Organic structures are more fluid and flexible, with looser employee descriptions and more autonomy. Lines of communication are less formalised, and people are asked to make more decisions lower on the organizational hierarchy. This type of structure leads to more innovation and improvement throughout the company, and is better in unstable situations. However, due to less specifics than the mechanistic organisation, it can also lead to greater role ambiguity. Google is one example of an organic structure, with teams being reorganised quite often and members being placed in low-level management positions dependent on their relevant expertise.
A matrix structure is a cross between a traditional functional structure (mechanistic or organic) with a product structure. A product structure breaks up departments by what product they are working on at a time instead of their function. With a matrix structure, teams report both to their functional manager and their project manager so that communication is sped up with both parts of the organisation while maintaining technical efficiency. However, matrix management violates the unity of command principle, causing lines of communication to not always be as clear and to occasionally lead to members getting conflicting orders from different bosses.

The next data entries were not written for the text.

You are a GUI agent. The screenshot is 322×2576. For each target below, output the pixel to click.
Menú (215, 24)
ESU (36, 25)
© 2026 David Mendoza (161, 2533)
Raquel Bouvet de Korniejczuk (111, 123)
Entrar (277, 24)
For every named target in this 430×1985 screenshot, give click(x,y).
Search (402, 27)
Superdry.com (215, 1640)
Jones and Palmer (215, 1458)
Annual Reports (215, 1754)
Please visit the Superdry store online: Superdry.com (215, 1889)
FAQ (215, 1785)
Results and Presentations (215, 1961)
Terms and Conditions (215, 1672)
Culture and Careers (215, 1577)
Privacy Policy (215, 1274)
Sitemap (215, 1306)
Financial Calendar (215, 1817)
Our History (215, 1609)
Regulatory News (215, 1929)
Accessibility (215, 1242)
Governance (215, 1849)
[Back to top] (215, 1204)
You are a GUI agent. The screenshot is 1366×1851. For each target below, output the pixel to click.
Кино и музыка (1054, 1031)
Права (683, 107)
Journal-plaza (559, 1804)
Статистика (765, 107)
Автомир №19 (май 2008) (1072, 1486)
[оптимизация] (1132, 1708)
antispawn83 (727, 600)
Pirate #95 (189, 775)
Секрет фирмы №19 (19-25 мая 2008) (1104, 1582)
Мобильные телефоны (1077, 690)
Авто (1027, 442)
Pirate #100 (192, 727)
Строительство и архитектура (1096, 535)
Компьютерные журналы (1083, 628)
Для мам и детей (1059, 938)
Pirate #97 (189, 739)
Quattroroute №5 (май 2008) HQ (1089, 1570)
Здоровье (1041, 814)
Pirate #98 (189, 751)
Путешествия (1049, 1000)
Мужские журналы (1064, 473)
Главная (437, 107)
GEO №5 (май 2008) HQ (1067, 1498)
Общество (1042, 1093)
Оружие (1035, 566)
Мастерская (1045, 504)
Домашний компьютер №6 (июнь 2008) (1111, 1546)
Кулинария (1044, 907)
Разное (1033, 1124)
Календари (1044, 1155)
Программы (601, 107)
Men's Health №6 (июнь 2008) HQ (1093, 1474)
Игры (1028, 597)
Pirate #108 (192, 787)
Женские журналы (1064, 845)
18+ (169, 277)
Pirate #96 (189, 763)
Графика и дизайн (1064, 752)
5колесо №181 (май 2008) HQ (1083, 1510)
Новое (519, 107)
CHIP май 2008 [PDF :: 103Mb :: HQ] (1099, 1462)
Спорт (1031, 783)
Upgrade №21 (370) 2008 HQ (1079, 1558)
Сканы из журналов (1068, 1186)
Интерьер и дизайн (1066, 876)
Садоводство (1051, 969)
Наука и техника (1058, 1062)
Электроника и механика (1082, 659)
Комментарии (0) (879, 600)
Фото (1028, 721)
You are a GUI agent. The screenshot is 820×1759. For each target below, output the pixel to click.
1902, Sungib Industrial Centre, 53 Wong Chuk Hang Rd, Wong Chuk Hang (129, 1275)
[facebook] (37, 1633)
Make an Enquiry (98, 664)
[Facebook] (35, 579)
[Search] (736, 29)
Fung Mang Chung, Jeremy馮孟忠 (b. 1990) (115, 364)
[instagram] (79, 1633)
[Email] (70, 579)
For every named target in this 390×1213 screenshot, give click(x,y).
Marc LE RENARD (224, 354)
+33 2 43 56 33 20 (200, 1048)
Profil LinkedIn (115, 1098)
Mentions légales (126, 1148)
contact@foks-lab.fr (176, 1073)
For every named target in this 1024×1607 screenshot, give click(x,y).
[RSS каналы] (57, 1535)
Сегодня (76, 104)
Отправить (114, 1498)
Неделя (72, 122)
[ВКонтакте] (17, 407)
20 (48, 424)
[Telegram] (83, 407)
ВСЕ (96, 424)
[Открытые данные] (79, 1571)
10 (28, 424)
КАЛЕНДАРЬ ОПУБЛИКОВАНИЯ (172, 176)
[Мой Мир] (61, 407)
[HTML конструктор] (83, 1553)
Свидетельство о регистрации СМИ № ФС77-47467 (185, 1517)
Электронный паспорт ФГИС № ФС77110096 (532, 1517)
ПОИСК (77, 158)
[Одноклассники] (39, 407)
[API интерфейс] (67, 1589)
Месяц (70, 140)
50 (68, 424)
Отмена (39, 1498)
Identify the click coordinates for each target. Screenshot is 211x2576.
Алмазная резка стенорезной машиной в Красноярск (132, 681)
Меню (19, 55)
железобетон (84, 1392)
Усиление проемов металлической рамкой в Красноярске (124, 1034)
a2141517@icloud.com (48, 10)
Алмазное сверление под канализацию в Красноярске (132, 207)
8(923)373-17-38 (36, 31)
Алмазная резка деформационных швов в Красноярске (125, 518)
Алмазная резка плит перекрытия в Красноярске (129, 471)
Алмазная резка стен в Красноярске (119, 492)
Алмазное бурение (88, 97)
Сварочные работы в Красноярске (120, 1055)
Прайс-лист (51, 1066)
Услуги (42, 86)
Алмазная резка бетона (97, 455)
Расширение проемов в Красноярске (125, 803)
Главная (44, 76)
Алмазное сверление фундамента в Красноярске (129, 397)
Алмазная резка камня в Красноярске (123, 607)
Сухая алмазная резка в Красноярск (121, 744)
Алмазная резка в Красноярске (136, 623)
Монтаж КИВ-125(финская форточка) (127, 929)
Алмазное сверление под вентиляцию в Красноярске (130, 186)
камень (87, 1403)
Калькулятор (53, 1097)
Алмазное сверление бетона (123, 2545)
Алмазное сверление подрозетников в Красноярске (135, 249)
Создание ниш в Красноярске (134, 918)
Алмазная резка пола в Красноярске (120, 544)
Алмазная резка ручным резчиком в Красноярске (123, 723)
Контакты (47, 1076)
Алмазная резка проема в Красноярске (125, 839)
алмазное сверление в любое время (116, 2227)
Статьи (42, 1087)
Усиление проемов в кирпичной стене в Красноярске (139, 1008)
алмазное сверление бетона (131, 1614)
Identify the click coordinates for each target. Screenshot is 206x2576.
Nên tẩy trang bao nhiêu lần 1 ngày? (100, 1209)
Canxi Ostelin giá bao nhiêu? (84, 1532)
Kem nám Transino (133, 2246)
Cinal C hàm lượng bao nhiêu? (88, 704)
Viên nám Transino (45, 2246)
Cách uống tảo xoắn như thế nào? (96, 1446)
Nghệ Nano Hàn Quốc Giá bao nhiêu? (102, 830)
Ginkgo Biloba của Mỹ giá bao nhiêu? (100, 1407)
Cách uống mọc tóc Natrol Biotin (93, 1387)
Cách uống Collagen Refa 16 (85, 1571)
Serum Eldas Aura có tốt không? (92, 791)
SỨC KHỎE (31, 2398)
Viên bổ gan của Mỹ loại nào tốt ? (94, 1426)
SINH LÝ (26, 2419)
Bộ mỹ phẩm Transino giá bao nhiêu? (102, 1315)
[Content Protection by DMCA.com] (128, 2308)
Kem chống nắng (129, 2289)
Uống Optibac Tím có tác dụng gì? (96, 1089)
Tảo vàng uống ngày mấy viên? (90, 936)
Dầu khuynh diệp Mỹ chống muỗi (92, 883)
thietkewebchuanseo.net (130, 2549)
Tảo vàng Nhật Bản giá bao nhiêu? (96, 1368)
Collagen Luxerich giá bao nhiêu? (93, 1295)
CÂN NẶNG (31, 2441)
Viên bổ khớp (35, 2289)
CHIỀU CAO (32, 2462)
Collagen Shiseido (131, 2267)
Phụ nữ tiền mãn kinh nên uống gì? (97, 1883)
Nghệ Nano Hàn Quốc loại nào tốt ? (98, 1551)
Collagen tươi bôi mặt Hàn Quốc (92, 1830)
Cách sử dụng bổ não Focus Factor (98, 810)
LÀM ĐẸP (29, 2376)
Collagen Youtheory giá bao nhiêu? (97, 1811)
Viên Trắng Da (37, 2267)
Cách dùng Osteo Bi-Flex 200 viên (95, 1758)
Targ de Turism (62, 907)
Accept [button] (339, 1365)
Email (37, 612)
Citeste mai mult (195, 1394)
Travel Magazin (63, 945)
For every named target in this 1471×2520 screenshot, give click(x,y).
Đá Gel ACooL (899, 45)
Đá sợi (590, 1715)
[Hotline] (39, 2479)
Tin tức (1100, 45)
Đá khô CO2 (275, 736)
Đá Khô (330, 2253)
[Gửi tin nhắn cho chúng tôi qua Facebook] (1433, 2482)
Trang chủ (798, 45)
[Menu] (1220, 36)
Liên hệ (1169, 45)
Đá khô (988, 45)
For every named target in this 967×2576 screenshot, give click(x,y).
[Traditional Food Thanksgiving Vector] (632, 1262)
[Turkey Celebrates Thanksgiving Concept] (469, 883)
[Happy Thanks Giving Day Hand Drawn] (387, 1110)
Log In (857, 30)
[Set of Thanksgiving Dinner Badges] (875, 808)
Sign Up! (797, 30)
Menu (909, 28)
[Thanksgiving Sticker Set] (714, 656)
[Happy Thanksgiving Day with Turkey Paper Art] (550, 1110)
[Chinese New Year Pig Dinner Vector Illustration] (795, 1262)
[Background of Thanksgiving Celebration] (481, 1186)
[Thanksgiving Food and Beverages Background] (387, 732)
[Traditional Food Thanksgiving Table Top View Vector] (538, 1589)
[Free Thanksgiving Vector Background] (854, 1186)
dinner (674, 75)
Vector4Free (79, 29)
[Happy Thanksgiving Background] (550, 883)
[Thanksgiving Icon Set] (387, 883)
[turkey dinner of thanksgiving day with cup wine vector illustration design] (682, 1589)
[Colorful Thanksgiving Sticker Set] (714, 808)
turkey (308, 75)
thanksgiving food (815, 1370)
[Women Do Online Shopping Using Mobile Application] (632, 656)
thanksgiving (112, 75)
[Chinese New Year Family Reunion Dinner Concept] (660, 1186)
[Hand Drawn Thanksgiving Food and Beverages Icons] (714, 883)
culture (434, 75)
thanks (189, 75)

Boundaryless organisations are a type of organisation that attempts to remove as many barriers as possible between departments, as well as between the organisation and the customer. A simple example of this would be a modular organisation, in which all non-essential tasks have been outsourced, leaving a single homogeneous value-generating department in house. Toyota is one example of this, with thousands of small suppliers that it interacts with like smaller departments.
Learning organisations are organisations in which changing how the organisation works and is structured is a natural part of the acquisition of knowledge. Testing new ways of doing things and methods of changing the structure is encouraged, and often implemented at small scales before being used organisation-wide. Often this is done by implementing small independent business units that are allowed to act on their own within loose guidelines with funding from the main organisation. IBM is one of the most famous examples of this, specifically allowing breakthrough technologies to have their own small business units to try to turn innovation into products.